Long version: My primary care medical professional, a PA, referred me to a nephrologist after looking at annual tests she'd ordered ahead of a routine physical exam I had when I was 68. She noted that my creatinine had been slowly rising for a few years and was now approaching 1.0. It took a few months and many tests for him to sort out what was wrong. A kidney biopsy was the turning point.

My biopsy was evaluated at my clinic's lab but then sent on to Hennepin County Medical Center for further testing. That lab forwarded my biopsy to the lab at Rochester Mayo's Nephrology and Hypertension Department where a pathologist (who happened to have published on the disorder she found) concluded that I have a rare disorder called immunotactoid glomerulopathy (ITG). I started reading the medical literature (I have still have access via the library at my old job) and learned that there are three types of ITG. Seventy percent of ITG patients also have lymphoma and 30 percent also have myeloma. So this is an immune system malfunction. My immune system was producing what I surmise are non-usable immunoglobulin G and lambda sidechains which end up being deposited on my kidneys (the pathologist used electromicroscopy to see these unique deposits). The deposits physically block my kidneys from being able to filter waste. They seem to be permanently attached or replaced as fast as they are displaced.

The hematologist I saw next had me tested for both lymphoma and myeloma and found no evidence that I have either one. (That result means I am one of about ten people in the world known to have idiopathic ITG--I've met three of the others through the ITG Facebook page.) I think he decided that just in case these results were false, he'd recommend I have treatment for lymphoma (since more ITG patients have that) with Rituxan--which failed to slow the progress of the ITG. Next, I was treated with Velcade/dexamethasone, which I found to be a common first treatment for myeloma.

My creatinine improved but the other troubling symptom, raging proteinuria is still problematic. Unfortunately, I developed peripheral neuropathy from the Velcade so that treatment was halted. I have been monitored now for almost three years. My numbers have slowly worsened so I am thinking treatment with a newer anti-myeloma med is likely to be recommended at my next appointments.

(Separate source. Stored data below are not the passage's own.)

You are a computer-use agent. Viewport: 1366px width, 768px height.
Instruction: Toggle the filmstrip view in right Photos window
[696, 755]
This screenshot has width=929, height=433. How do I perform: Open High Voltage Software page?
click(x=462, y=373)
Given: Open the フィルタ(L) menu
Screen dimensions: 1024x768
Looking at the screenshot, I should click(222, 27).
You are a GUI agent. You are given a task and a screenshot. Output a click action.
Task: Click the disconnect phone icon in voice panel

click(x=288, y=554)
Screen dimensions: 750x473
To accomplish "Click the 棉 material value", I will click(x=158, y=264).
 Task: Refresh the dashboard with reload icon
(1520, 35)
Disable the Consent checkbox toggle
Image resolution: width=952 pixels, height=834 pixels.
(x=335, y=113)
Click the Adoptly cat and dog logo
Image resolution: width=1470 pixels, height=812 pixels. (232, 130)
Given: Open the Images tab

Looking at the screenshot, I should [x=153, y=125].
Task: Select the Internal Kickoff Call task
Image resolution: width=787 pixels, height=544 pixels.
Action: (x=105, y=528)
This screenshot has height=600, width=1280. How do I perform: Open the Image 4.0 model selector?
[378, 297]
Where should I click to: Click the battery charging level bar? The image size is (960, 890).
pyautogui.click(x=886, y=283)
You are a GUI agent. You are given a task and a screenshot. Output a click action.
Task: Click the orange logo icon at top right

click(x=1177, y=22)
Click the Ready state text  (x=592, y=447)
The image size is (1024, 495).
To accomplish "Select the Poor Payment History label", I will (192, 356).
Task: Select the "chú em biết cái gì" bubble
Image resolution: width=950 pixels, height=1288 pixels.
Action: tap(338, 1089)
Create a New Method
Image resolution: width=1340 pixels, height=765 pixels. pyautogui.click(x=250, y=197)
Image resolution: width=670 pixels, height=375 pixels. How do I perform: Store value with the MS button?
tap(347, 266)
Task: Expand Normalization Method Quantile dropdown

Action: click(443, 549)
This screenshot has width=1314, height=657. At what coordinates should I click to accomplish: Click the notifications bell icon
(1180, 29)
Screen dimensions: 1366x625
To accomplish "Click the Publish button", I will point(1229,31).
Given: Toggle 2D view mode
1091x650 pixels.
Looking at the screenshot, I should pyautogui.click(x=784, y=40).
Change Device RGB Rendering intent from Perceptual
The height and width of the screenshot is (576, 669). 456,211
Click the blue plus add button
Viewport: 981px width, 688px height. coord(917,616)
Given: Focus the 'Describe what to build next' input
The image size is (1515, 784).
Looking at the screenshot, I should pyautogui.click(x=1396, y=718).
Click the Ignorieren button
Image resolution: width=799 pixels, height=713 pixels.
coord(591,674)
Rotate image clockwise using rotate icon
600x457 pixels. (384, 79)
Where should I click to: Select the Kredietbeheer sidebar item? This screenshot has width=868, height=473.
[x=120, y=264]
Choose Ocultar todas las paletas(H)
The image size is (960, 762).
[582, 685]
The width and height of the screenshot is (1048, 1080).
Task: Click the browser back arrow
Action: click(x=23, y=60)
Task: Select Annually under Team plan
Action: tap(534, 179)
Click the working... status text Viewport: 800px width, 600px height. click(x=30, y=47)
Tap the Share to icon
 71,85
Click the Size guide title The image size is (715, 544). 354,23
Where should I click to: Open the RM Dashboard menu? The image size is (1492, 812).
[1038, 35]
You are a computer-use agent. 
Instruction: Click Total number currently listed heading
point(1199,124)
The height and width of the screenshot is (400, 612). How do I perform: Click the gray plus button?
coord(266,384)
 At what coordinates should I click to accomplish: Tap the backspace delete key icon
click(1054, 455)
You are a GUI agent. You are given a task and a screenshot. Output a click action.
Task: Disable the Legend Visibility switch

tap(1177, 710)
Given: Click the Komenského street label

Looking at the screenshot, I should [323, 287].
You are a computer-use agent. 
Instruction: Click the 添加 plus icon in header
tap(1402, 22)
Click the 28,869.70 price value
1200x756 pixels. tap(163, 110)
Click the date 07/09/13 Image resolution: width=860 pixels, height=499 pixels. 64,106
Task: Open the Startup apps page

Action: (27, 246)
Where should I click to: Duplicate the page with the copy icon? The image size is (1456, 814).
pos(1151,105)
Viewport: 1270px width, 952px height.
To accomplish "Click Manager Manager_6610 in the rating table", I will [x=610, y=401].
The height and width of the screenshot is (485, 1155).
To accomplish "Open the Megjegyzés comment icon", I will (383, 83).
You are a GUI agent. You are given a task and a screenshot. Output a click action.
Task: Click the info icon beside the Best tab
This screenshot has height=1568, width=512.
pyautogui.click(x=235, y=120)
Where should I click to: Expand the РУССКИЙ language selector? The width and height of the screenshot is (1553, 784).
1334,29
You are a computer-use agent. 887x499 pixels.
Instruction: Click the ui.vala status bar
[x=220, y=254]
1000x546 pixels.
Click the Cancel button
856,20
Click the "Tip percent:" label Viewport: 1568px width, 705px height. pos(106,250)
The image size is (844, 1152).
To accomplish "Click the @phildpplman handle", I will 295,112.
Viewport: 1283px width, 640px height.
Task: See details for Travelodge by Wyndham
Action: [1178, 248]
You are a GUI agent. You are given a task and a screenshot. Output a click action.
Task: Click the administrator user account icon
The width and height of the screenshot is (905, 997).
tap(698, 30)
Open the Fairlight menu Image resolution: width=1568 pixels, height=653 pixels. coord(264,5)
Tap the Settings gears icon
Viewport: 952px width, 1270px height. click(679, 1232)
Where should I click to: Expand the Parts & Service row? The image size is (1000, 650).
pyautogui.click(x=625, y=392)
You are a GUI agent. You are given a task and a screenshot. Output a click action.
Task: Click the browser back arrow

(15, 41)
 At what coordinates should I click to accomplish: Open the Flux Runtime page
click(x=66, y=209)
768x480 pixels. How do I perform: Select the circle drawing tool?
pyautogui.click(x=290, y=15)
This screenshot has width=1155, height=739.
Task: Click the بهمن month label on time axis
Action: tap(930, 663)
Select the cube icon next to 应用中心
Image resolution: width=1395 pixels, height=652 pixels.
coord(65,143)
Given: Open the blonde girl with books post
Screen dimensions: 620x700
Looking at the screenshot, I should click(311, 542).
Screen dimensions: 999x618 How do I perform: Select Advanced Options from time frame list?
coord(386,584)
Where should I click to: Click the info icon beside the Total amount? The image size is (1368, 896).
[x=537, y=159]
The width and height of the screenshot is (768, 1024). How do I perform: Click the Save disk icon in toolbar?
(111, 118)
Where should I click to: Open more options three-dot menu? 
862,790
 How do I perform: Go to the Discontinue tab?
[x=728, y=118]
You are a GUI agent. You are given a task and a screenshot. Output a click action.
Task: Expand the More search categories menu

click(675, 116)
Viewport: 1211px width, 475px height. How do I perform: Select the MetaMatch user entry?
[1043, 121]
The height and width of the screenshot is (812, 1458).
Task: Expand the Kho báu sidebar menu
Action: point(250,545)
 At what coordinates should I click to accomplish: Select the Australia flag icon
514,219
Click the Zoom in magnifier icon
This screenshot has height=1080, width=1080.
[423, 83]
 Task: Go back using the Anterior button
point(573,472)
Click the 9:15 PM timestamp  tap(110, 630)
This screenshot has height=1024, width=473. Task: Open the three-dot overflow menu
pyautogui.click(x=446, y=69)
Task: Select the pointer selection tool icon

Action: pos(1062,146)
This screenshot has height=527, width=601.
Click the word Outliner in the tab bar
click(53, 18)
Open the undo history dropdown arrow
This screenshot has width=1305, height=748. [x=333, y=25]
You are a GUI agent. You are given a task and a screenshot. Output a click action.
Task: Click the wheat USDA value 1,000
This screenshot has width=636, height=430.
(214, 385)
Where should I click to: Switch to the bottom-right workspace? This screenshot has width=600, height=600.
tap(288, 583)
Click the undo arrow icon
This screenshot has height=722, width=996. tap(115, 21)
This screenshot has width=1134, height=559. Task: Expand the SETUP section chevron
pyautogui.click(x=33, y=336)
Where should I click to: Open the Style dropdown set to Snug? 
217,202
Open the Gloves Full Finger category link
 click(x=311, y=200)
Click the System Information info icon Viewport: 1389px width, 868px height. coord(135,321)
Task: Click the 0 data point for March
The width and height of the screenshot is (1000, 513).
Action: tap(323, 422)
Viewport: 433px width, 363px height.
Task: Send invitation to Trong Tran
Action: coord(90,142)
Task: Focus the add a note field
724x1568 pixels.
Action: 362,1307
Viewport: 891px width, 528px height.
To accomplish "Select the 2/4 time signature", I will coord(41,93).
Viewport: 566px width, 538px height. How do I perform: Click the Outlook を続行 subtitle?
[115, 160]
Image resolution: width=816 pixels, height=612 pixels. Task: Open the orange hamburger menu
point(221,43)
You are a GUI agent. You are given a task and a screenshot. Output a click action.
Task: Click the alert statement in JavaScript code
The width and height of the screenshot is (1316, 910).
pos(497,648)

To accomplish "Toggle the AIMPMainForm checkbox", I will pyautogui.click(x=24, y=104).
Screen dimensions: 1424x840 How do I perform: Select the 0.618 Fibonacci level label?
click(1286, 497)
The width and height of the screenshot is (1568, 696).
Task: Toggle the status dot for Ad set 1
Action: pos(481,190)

I believe that I have benefitted from aggressive evaluation and treatment, while I was in Stage 2, after my primary noted rising creatinine and referred me to nephrology. BTW, I am now also seen by a Mayo nephrologist who has published on ITG with the pathologist in his department who diagnosed my kidney problem.

My local nephrologist puts me at Stage2/3A since I don't easily fall in either category.